S16: Yes. Well I've had a strong sense of inferiority for a long time. It was encouraged by my mother; I was large for my age, and then when I was about 15 and 17 years I wasn't attractive to boys my own age, and that made me feel very badly. I didn't learn until I was 18 that I was attractive to older men and that helped. When I found that I was attractive to older men I went around with them a great deal, maybe I was a little bit promiscuous. But then I was married when I was 20 to a musician. I didn't love him, oh sexually we got completion, but there was no real interest in one another, so we got a divorce. Then I got some jobs - I held various jobs. The best one was music librarian in a radio station. I have a very keen ear for music and a good memory (she goes on to tell of the opportunities and responsibilities of that position). I was very happy in that job, it was a different type of happiness than I had when I was pregnant with Evelyn, but it was exciting and I was happy. I had a real niche for myself.

C16: You found a real sense of achievement and contentment in that job and had respect for your own abilities.

S17: Yes. And then I met Arnold. That brought in a lot of conflict there. You see I had had an affair with Joseph. Well, that was mostly sexual. It was the first time that I had realized that sex could be marvelous. We were very much in tune with each other in the physical aspects of sex. I went with him for quite a while, but I broke it up forcefully because I realized that we couldn't have children. He didn't make enough to support both of us and a family.
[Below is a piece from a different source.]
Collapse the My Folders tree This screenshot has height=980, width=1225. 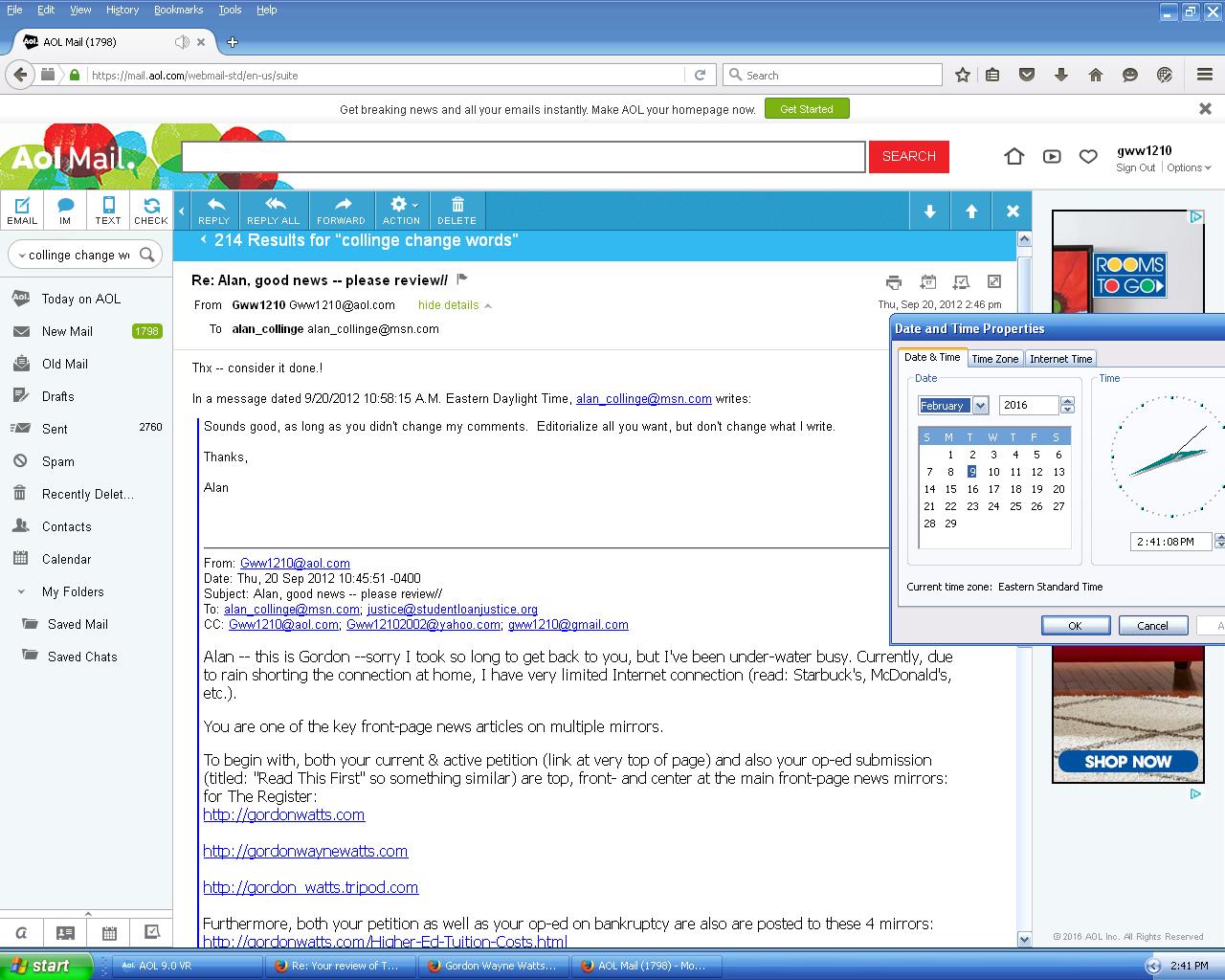(21, 592)
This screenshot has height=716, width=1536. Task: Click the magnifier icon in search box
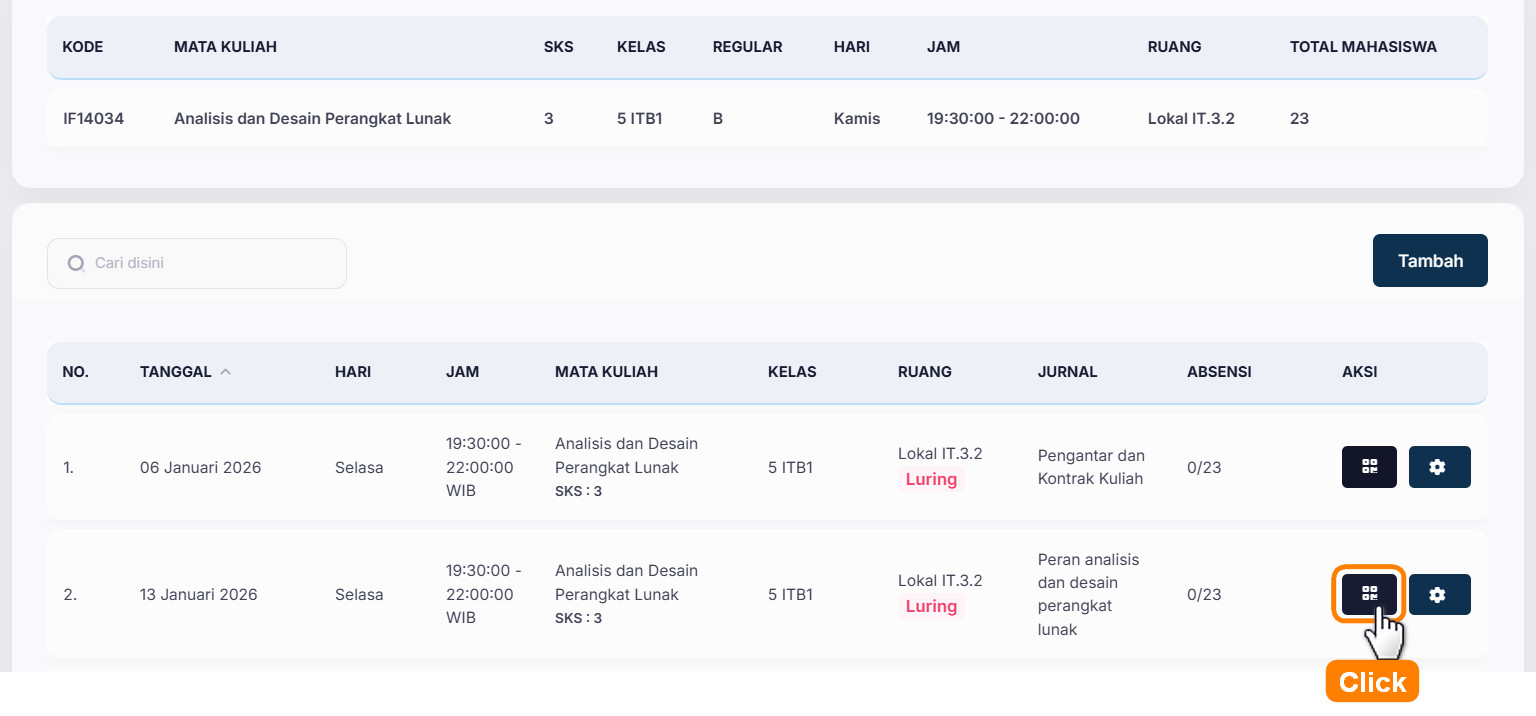76,263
C17: It was satisfying sexually, but you felt that it really wasn't a practical basis for marriage.

S18: Then I went through a year of conflict between the two men. I felt that Arnold would make an ideal family man, and I suppose the long and short of it is that I made him marry me. We both realize that.

C18: You feel that you really took the initiative in that respect.

S19: Yes. Then I worked for a time, then was fired because I wouldn't go out with the boss. I knew it was coming before I was fired. But shortly after that I went into a real depression. I went to a psychiatrist and had two treatments; that was very unsatisfactory. I didn't get anything out of that. He advised strongly against pregnancy. He felt it would be bad for me. I knew I should get pregnant; tried to; and finally I did. Then everything was better.

C19: If I understand that, you mean that losing your job really bowled you over, but you thought that having a youngster might help and you went ahead to do so in spite of psychiatric advice.

S20: Yes, and it helped a great deal, but then since the pregnancy with Bonnie, things have gradually gotten less good. I can't understand that. Sometimes I've wondered if maybe the reason for the trouble now is that I have to prove to myself that pregnancy wasn't the whole answer to everything.

C20: You feel that you've sort of gone down hill since the birth of your second youngster, and that possibly you're feeling that pregnancy does not provide the answer that you thought it did (pause). I see that our time is up, perhaps we should stop for today. Would you like to come back?